What to do - Return the lines of the listing below exactly as they appear, starting at the line that contains "Where should I" and ending after the line that contains "tap(193, 214)".
* start *
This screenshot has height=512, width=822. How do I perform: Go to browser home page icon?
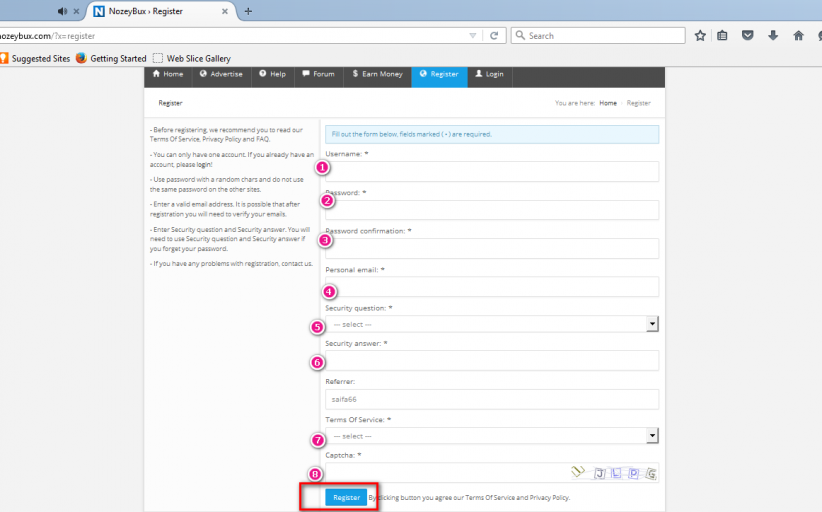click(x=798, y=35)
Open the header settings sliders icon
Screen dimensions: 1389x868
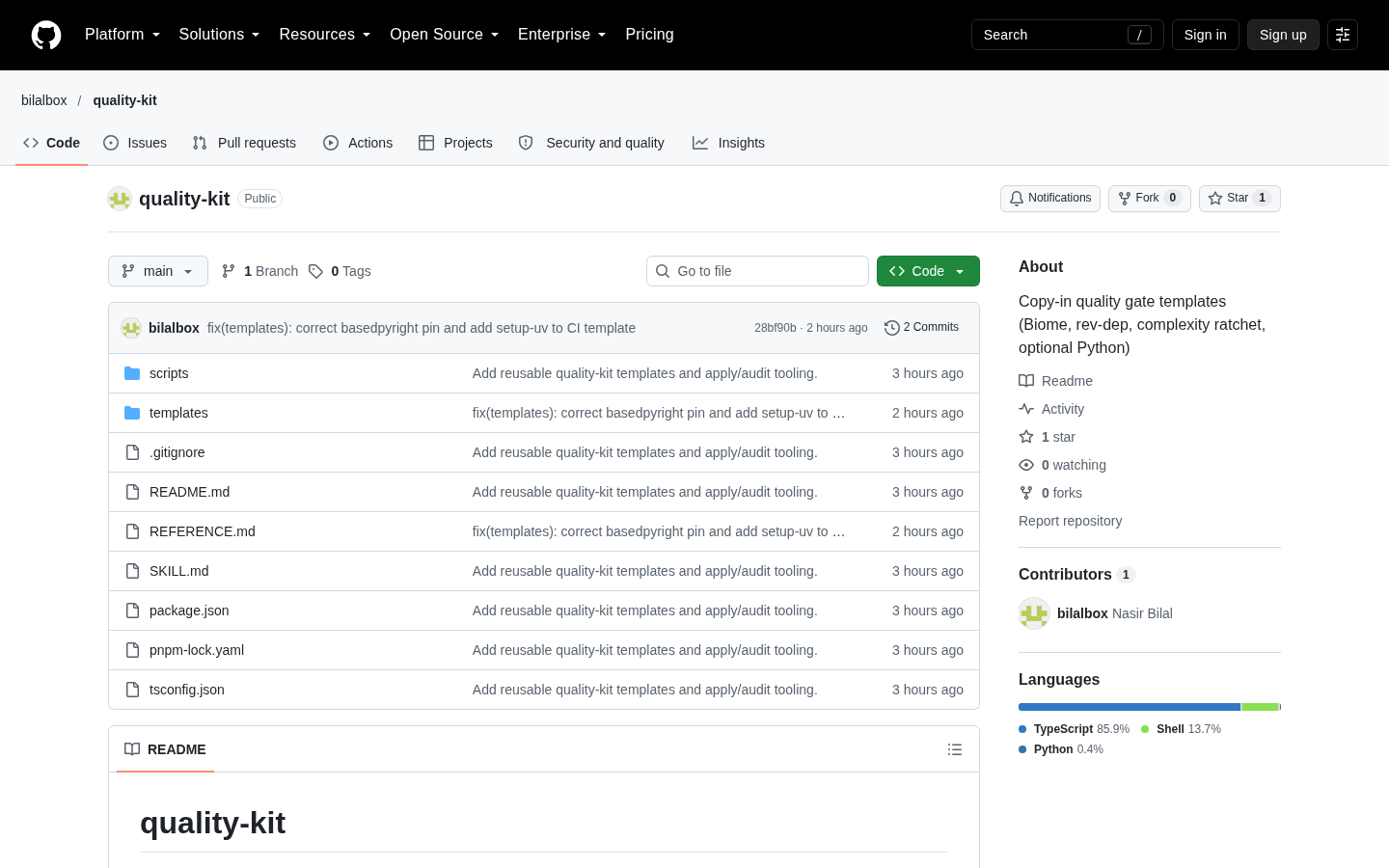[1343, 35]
* end *
* start *
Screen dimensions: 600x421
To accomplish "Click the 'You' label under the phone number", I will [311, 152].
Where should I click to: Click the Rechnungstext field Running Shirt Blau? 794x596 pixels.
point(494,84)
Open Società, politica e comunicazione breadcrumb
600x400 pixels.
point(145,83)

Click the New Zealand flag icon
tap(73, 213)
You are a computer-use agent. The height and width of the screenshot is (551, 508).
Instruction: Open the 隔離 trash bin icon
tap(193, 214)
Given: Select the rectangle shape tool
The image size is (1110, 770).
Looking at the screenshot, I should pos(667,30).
* end *
Solution to the exercise -
Where should I click to: Click the Rechnungstext field Running Shirt Blau? 794x596 pixels.
point(494,84)
Open Società, politica e comunicazione breadcrumb
600x400 pixels.
point(145,83)

Click the New Zealand flag icon
tap(73, 213)
You are a computer-use agent. The height and width of the screenshot is (551, 508).
Instruction: Open the 隔離 trash bin icon
tap(193, 214)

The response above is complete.